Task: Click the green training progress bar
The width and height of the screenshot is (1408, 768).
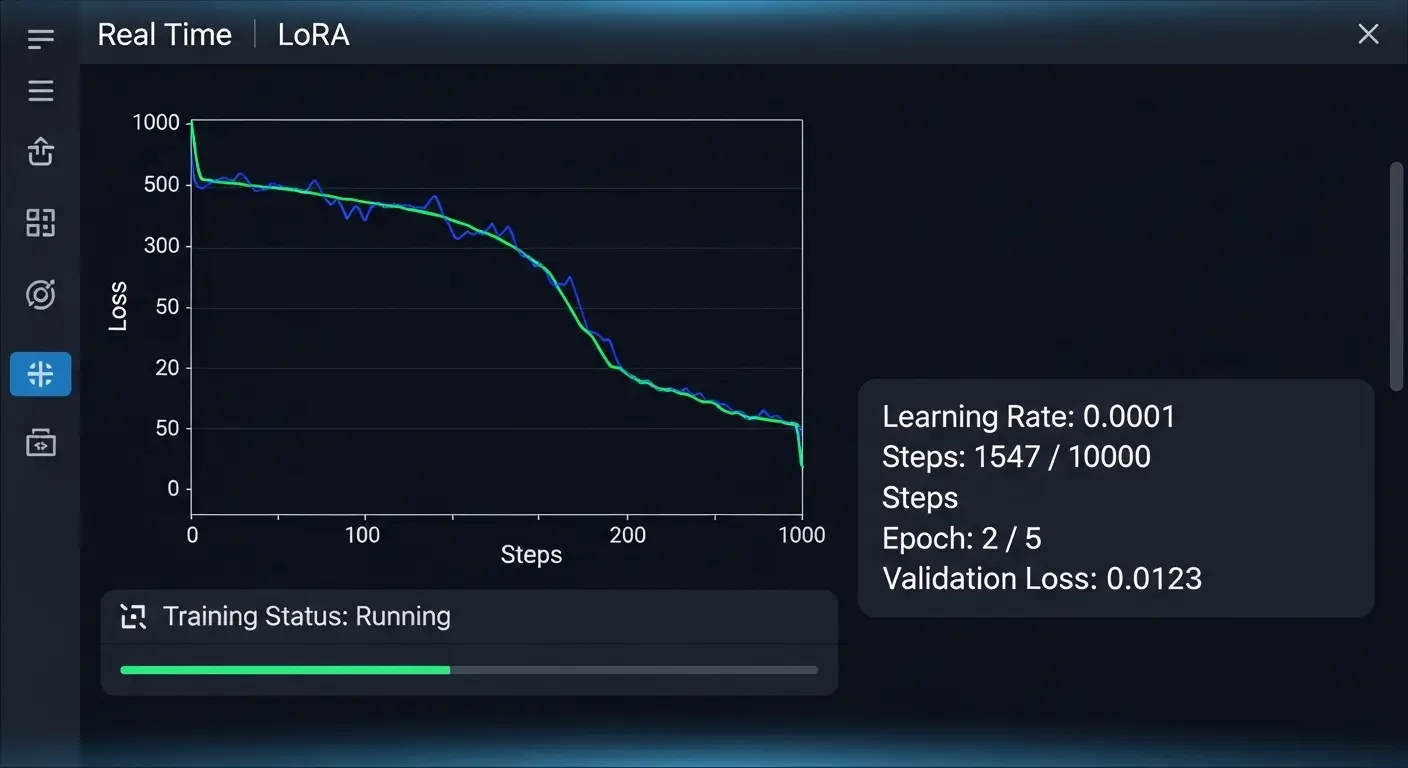Action: pyautogui.click(x=285, y=670)
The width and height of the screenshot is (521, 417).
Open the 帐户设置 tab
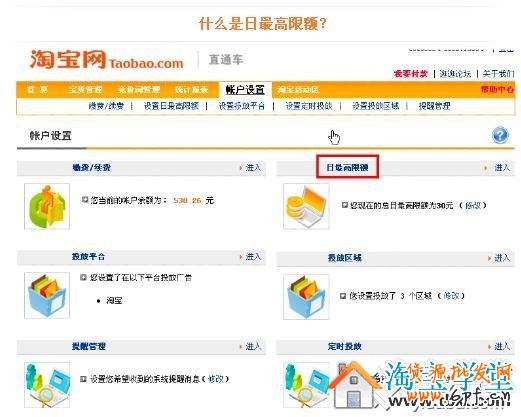pyautogui.click(x=245, y=90)
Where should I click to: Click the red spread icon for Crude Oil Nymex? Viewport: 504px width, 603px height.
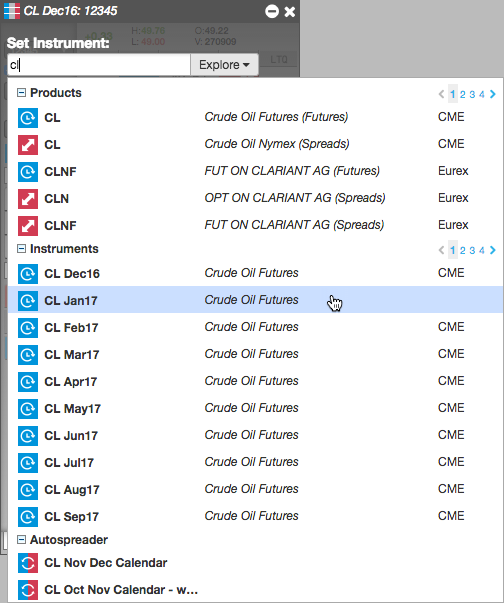[x=28, y=145]
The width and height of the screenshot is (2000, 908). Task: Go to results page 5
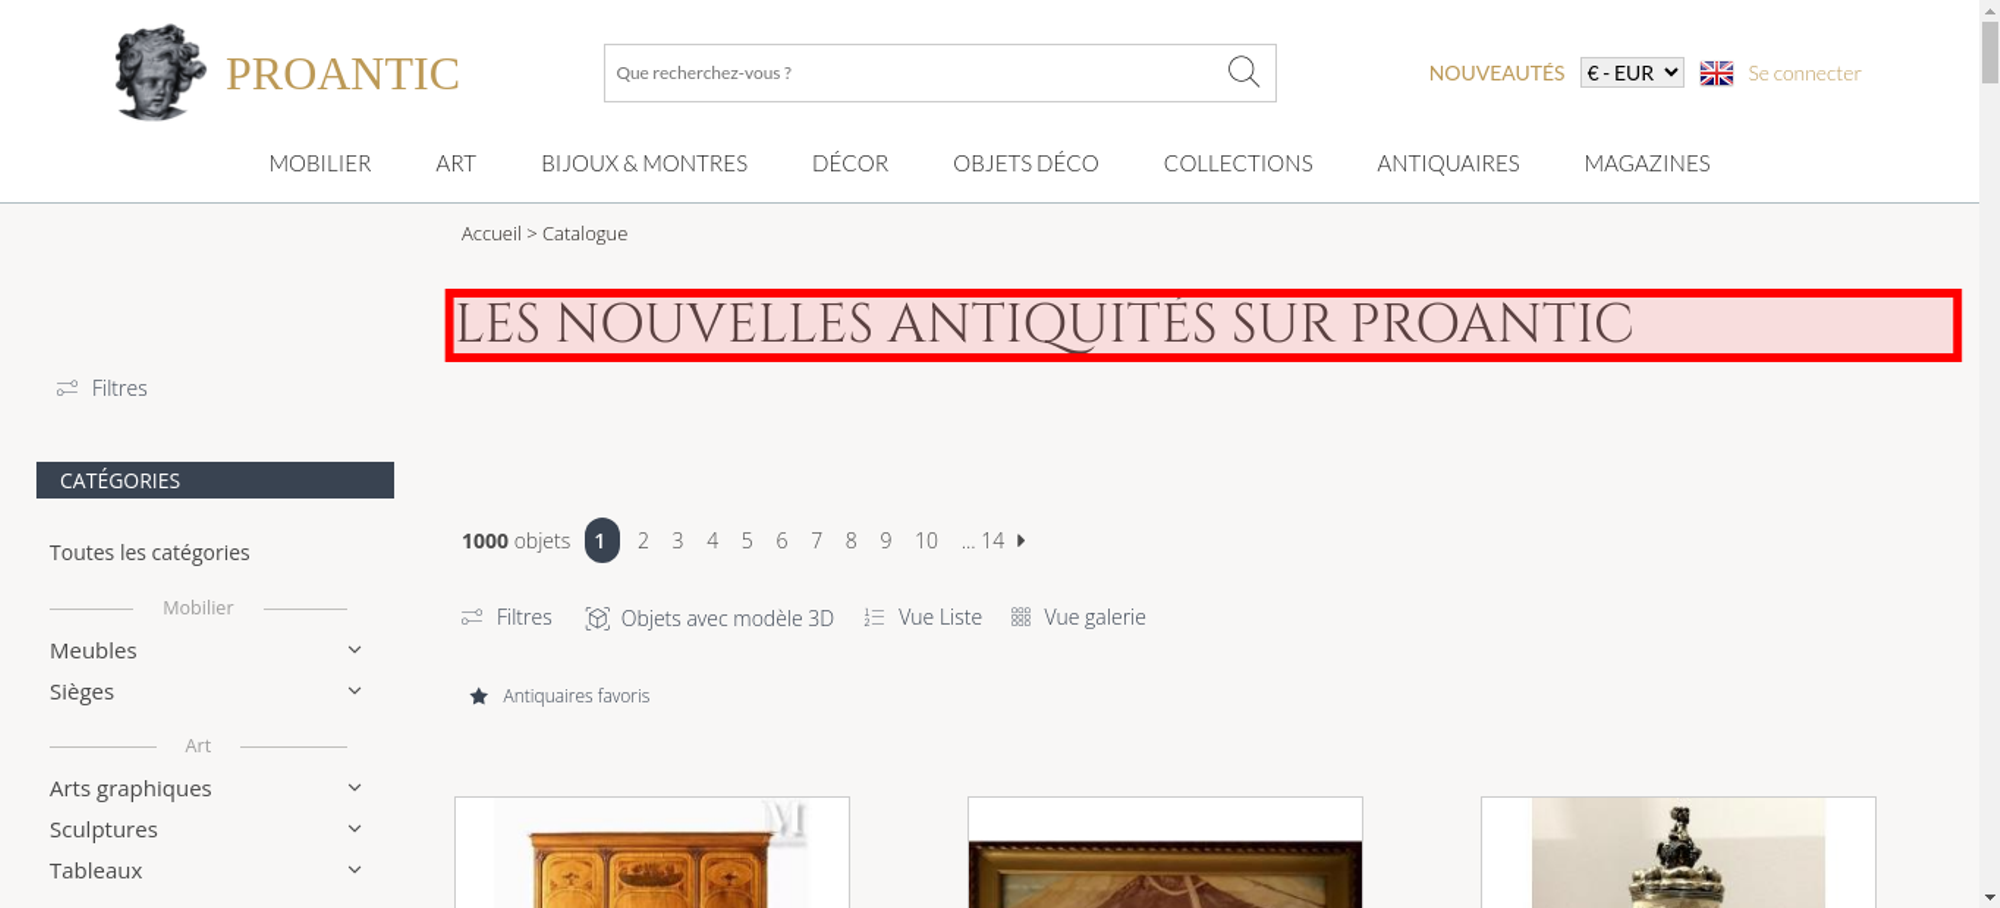click(747, 540)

======

### [WHAT IS REQUIRED]
The expected response is every entry above, repeated exactly, pictures removed.

### [WRITTEN REPLY]
Task: Click the green training progress bar
The width and height of the screenshot is (1408, 768).
Action: pyautogui.click(x=285, y=670)
The width and height of the screenshot is (521, 417).
Open the 帐户设置 tab
pyautogui.click(x=245, y=90)
Where should I click to: Click the red spread icon for Crude Oil Nymex? Viewport: 504px width, 603px height.
[x=28, y=145]
The width and height of the screenshot is (2000, 908). Task: Go to results page 5
click(747, 540)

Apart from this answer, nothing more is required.